> [HOW TO COMPLETE THIS TASK]:
In the entries that follow, find the line containing "In-Home Health Care (40, 2012)"; from there, copy every line exactly through the line containing "Professional Caregiver (101, 493)".

Stored records:

== Segment start ==

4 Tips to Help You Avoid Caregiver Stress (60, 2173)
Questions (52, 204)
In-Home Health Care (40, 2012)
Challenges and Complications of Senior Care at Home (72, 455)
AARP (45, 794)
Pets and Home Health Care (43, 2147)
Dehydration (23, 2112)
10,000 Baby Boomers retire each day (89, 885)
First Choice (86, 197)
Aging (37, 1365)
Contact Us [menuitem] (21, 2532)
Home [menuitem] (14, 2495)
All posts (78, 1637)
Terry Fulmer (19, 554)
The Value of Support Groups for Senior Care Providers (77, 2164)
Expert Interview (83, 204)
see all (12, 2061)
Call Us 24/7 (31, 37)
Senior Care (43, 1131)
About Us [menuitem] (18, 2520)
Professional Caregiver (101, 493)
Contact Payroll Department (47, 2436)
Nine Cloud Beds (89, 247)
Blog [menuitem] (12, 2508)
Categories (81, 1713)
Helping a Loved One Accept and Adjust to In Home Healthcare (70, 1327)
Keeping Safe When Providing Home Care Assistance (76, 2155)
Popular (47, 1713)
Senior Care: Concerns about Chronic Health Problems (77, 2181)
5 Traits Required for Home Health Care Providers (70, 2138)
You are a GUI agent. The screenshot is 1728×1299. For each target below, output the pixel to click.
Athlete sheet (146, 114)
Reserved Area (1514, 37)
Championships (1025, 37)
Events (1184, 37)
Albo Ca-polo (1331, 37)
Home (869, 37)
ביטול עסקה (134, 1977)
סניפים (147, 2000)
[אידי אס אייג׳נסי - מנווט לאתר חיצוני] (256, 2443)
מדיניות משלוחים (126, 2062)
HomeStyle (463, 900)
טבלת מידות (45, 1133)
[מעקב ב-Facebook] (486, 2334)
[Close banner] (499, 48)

== Segment end ==

> [SOLUTION]:
In-Home Health Care (40, 2012)
Challenges and Complications of Senior Care at Home (72, 455)
AARP (45, 794)
Pets and Home Health Care (43, 2147)
Dehydration (23, 2112)
10,000 Baby Boomers retire each day (89, 885)
First Choice (86, 197)
Aging (37, 1365)
Contact Us [menuitem] (21, 2532)
Home [menuitem] (14, 2495)
All posts (78, 1637)
Terry Fulmer (19, 554)
The Value of Support Groups for Senior Care Providers (77, 2164)
Expert Interview (83, 204)
see all (12, 2061)
Call Us 24/7 (31, 37)
Senior Care (43, 1131)
About Us [menuitem] (18, 2520)
Professional Caregiver (101, 493)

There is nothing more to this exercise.